_PROBLEM REQUIREMENTS_. The expected output is the line bearing "Task: Select the profile option H Matt Black" followed by all remaining lines of the records, each restated word for word.

[AVAILABLE DATA — start]

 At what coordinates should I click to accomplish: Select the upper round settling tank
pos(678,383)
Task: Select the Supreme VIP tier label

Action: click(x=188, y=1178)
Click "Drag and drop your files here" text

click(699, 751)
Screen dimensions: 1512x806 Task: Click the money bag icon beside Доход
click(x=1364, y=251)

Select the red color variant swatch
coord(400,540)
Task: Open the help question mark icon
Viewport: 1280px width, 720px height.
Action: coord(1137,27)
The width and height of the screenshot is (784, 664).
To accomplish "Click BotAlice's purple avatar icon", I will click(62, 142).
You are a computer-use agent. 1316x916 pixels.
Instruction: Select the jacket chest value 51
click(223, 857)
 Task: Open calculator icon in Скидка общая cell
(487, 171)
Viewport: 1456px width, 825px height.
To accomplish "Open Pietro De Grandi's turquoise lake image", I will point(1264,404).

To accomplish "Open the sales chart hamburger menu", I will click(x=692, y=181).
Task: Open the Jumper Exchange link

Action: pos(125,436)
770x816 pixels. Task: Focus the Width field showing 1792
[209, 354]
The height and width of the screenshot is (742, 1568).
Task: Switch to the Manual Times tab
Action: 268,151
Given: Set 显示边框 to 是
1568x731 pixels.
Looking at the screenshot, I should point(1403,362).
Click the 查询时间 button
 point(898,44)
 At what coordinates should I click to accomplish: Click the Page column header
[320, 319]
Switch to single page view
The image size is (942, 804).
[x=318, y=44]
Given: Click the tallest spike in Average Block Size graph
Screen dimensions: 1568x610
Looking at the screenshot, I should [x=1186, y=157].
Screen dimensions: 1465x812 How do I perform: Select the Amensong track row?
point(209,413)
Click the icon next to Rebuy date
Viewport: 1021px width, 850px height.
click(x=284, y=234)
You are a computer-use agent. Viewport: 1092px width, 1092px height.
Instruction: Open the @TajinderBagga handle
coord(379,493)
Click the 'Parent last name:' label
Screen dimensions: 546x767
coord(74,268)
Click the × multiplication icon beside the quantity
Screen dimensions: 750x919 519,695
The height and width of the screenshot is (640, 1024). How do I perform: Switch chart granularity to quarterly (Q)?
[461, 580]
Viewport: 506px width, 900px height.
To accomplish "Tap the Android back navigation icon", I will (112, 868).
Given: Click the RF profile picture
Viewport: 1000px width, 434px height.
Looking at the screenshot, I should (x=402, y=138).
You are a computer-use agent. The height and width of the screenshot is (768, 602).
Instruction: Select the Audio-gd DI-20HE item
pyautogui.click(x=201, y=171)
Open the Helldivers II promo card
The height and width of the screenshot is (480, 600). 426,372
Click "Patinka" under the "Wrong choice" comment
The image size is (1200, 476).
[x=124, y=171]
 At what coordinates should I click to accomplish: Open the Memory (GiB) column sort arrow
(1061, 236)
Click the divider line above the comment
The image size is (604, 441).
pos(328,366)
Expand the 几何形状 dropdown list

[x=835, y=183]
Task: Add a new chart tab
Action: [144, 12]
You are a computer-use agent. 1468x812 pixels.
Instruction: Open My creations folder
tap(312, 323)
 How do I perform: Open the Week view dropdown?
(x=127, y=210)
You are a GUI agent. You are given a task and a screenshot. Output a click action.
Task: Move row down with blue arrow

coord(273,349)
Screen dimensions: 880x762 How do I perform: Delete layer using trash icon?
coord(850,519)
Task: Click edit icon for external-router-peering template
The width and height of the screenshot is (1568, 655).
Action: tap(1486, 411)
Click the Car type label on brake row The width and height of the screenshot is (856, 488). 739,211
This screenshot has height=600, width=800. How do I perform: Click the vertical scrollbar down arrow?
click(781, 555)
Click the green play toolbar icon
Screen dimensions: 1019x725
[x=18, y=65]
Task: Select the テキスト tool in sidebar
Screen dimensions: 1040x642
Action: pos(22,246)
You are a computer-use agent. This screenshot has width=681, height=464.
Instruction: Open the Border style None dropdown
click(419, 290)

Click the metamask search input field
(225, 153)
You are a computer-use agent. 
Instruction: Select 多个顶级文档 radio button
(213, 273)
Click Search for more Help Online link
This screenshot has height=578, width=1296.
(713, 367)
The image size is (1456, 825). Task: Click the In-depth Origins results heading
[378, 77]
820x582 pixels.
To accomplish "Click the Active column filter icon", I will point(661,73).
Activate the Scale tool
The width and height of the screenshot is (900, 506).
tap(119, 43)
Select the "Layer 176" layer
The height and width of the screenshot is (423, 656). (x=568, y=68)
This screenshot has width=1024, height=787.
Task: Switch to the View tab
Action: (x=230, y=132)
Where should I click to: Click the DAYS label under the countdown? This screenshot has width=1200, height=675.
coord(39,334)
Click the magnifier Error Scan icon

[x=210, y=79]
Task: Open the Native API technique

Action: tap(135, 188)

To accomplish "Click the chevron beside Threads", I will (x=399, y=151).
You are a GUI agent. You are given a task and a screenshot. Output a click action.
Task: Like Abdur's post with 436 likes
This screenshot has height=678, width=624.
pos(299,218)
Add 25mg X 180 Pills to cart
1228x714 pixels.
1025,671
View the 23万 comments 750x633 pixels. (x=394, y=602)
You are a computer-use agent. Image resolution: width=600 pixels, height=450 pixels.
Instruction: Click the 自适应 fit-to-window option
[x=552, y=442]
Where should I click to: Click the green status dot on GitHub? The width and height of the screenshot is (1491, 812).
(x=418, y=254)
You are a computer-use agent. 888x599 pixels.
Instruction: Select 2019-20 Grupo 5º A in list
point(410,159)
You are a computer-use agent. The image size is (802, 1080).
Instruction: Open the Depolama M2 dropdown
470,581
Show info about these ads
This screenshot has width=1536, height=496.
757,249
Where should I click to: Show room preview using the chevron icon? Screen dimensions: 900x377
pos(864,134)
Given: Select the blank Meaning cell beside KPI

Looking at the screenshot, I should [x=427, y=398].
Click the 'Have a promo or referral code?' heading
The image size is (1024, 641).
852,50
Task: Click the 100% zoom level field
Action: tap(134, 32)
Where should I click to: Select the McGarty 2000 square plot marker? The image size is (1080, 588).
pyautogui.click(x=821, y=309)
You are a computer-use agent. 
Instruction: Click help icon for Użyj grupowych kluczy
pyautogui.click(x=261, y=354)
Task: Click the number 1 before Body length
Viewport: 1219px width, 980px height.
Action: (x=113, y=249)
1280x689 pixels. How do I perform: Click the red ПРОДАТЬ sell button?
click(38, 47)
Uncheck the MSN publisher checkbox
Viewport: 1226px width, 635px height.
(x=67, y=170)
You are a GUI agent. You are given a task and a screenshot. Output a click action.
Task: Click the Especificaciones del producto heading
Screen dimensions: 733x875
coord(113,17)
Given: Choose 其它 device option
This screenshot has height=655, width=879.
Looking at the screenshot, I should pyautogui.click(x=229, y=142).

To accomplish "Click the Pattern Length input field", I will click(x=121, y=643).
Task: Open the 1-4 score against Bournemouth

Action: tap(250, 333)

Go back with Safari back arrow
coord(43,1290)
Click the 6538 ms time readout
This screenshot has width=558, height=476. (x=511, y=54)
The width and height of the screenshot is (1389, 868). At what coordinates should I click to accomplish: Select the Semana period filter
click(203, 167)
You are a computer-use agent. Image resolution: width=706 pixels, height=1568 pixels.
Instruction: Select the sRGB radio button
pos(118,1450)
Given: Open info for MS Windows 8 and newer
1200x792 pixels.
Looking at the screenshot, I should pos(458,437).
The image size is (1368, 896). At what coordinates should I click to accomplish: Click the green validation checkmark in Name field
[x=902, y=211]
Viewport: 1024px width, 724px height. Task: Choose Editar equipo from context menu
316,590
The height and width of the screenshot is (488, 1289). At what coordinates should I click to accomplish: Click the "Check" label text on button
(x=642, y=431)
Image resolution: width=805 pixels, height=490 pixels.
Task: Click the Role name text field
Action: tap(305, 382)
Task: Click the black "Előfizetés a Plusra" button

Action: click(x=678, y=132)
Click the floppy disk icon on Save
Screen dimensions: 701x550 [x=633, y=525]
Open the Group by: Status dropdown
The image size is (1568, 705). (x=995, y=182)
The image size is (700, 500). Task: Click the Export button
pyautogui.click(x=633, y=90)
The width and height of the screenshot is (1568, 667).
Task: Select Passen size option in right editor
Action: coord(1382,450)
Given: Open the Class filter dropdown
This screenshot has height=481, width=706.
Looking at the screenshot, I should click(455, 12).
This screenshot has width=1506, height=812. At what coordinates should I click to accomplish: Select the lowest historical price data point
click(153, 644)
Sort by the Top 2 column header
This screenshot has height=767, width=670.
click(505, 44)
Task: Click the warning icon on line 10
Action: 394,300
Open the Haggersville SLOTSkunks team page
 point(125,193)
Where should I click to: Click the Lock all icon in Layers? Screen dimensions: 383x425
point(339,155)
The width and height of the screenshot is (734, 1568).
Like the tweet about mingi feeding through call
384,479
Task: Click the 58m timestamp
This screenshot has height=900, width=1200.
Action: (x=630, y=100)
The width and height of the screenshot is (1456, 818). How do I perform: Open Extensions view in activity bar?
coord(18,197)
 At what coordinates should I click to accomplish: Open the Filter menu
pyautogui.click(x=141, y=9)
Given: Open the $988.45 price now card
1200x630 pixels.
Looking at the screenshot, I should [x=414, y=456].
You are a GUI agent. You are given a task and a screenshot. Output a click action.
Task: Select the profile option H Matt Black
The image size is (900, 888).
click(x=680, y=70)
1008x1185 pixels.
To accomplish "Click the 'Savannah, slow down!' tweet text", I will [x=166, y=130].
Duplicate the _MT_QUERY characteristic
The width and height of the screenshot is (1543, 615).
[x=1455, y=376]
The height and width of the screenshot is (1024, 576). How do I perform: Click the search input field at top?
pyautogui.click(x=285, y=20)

[AVAILABLE DATA — finish]

_ANSWER FOR THE TASK_.
Task: Select the profile option H Matt Black
The image size is (900, 888).
click(x=680, y=70)
1008x1185 pixels.
To accomplish "Click the 'Savannah, slow down!' tweet text", I will [x=166, y=130].
Duplicate the _MT_QUERY characteristic
The width and height of the screenshot is (1543, 615).
[x=1455, y=376]
The height and width of the screenshot is (1024, 576). How do I perform: Click the search input field at top?
pyautogui.click(x=285, y=20)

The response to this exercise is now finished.